Some argue that the prog and jam scenes can be excessive and overindulgent. Long jams, complicated song structures, and improvisational excess can be the norm. As a longtime fan of these genres, I would agree that at times there is truth to this. One key then, for Prog and Jam bands, is to strike a balance- indulgence without overindulgence, long jams that engage, and song structures that impress without confusing the audience. To their credit, prog and jam band musicians are often some of the best at their respective crafts, combining virtuosity with creativity to create interesting sounds and spectacles. It may not be to everyone’s taste, but for believers, there’s nothing better.
Calling Friday’s performers at the Palace, Umphrey’s McGee and Aqueous, prog-jam bands, over-simplifies what they do to a degree. Both play a heavy brand of rock and roll with multi-sectioned arrangements, funky grooves, and lots of improvisation. While diverse bills can be great, it was fun to compare the approaches and sets of the like-minded bands on Friday night.
While the Buffalo-born Aqueous has been around for over 10 years, they’ve only recently emerged nationally in the jam world. As is the case with many opening acts, the audience wasn’t overly familiar with their work. Their sound, however, was very familiar, recalling some of the great rock and jam bands of years past. There was a little Phish, a little Umphrey’s, even a little Zeppelin, all anchored by a groovy funk foundation. Unfamiliarity didn’t prove to be an issue, with the audience enjoying it more than enough to get down.
Both of their guitarists were great, but what really shined through was their chemistry. It was clear that the band has played together as long as they have, with great full-band interplay, and tight improvisation that never grew tiresome. Though they’ve been around for a long time, they feel like fresh blood in the veteran-dominated jam scene.
One of those veteran bands is Umphrey’s McGee. In their 20th year, the Chicago-based sextet mix progressive rock, funk, reggae and more to create hard-rocking, yet dance-friendly shows. At the Palace, these influences were on display in subtle ways for two strong sets.
Heavy hard rocker “Cut the Cable” was an excellent choice to start set one. Though the Similar Skin cut didn’t lead to any sort of extended jam, it featured great soloing by guitarist Jake Cinninger, building momentum that would last the whole set.
The set would only get better from there. The reggae-tinged “Higgins” found the band working their way through multiple explosive jams, the last of which culminated in a red-hot peak. This was all augmented by their stellar light show, which is as impressive as any in the music world.

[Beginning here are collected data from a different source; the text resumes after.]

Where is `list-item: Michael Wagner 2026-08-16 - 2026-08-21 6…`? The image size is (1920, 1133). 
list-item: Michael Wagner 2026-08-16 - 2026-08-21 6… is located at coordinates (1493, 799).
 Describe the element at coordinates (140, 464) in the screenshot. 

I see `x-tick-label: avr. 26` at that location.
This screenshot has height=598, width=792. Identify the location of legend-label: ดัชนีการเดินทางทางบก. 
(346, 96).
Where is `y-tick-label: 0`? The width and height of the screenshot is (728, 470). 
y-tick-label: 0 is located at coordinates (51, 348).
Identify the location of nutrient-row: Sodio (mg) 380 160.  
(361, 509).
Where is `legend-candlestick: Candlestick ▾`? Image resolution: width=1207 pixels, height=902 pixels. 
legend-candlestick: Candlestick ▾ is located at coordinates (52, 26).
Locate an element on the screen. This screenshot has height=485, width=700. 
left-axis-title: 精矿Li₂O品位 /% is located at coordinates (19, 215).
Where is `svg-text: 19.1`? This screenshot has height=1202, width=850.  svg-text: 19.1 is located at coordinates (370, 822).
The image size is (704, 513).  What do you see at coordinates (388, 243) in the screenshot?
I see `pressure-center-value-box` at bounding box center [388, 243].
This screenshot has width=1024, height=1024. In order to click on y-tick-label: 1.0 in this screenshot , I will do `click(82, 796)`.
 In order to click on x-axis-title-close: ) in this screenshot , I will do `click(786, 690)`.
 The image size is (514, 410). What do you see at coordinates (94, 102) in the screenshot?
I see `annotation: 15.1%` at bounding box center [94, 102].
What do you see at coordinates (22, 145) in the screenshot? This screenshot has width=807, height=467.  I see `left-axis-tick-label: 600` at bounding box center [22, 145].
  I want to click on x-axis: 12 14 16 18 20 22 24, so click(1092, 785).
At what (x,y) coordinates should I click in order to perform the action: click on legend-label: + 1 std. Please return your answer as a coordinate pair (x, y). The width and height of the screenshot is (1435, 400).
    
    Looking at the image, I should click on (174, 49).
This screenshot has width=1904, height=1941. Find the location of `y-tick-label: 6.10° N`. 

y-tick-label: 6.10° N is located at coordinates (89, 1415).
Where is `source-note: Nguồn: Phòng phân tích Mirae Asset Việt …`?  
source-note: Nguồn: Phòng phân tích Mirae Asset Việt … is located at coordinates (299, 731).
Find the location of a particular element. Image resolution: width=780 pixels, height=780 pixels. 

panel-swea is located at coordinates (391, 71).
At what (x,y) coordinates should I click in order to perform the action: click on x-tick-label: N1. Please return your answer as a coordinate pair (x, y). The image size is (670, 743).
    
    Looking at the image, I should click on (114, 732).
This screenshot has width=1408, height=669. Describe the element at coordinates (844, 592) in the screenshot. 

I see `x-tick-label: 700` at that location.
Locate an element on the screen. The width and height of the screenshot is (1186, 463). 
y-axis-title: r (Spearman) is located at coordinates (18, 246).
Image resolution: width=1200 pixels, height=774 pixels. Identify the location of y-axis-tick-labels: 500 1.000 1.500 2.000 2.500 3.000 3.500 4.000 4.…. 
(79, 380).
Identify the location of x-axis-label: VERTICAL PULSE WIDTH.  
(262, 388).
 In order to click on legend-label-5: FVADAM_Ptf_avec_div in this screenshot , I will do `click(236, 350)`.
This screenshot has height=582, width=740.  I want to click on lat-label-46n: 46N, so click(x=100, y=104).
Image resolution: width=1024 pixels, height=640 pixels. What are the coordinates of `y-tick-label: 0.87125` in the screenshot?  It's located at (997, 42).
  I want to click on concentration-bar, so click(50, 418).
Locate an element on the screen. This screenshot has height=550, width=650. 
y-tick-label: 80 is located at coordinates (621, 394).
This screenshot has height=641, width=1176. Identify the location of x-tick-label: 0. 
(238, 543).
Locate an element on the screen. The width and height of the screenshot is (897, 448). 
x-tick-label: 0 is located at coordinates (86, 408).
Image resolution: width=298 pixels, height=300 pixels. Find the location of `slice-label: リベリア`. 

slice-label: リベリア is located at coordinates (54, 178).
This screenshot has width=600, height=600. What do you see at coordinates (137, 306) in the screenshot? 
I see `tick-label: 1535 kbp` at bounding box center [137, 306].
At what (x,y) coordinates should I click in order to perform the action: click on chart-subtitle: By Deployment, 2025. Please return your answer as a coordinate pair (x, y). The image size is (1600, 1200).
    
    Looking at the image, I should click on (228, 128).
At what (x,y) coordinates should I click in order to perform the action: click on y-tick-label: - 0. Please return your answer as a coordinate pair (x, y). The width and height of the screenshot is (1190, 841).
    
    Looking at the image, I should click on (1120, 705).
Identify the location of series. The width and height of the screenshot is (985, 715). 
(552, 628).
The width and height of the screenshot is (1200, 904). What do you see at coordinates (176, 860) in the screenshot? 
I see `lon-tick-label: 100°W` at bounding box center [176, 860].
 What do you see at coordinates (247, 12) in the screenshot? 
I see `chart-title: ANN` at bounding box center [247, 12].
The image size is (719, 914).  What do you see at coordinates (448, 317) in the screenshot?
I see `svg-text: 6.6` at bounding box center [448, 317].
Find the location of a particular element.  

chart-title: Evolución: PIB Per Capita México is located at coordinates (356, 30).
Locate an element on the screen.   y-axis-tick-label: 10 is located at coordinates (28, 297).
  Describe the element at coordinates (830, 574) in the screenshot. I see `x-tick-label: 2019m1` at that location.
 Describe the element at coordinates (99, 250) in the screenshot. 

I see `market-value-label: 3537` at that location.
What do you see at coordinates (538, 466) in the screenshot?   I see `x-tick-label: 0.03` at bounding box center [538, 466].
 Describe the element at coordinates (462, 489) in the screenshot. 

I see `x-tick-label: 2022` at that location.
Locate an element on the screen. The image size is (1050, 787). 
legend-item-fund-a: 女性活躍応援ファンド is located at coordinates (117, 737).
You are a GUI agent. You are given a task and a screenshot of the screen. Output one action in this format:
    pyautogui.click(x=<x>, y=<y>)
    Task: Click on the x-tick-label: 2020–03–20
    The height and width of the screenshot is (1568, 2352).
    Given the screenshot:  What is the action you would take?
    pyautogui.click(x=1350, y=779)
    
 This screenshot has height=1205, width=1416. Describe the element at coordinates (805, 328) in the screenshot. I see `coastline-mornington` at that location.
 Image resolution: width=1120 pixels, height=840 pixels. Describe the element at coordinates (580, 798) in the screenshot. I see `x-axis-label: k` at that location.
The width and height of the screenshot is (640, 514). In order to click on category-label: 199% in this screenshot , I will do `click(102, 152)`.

After stellar group improvisation on “Looks” and “Push and Pull,” the group dove in to “The Crooked One.” Another groove-heavy and climactic jam, this one more electronic in nature, segued directly into “Upward,” which was arguably the highlight of the first set.
The first set closed with a cover, an excellent take on The Police’s “Driven to Tears.” It was explosive and powerful, and the danceable rhythms ensured that the set would end on a high note.
The second set featured more of the same, with some slight modifications. Opener “Wappy Sprayberry” relied more on grooves than the explosiveness of some of the previous jams, though it culminated in another high-energy peak. “Maybe Someday” featured some of the heavier moments of the night before the band went into the more mellow combination of “Day Nurse” and “Night Nurse.” Both of these jams were anchored by bass and synth grooves and gave the band ample opportunity to showcase other facets of their sound.
After that jam, the band refocused a little bit with a funky “Ringo,” into “Soul Food II,” back into “Ringo” combination. The funky, dance-heavy spirit was kept alive by another set-closing cover, an interesting interpretation of David Bowie’s “Let’s Dance.”
For the encore, the band changed pace a bit, opting for a super rarity in “The Weight Around,” and a fan favorite, uplifting rock number “Glory.” Both played well to the crowd.
The two-set performance showed many sides of the band. Clearly, these guys are technical wizards who can play just about anything. Importantly, though, they seem like they have a lot of fun doing it. It was evident that the audience sure did.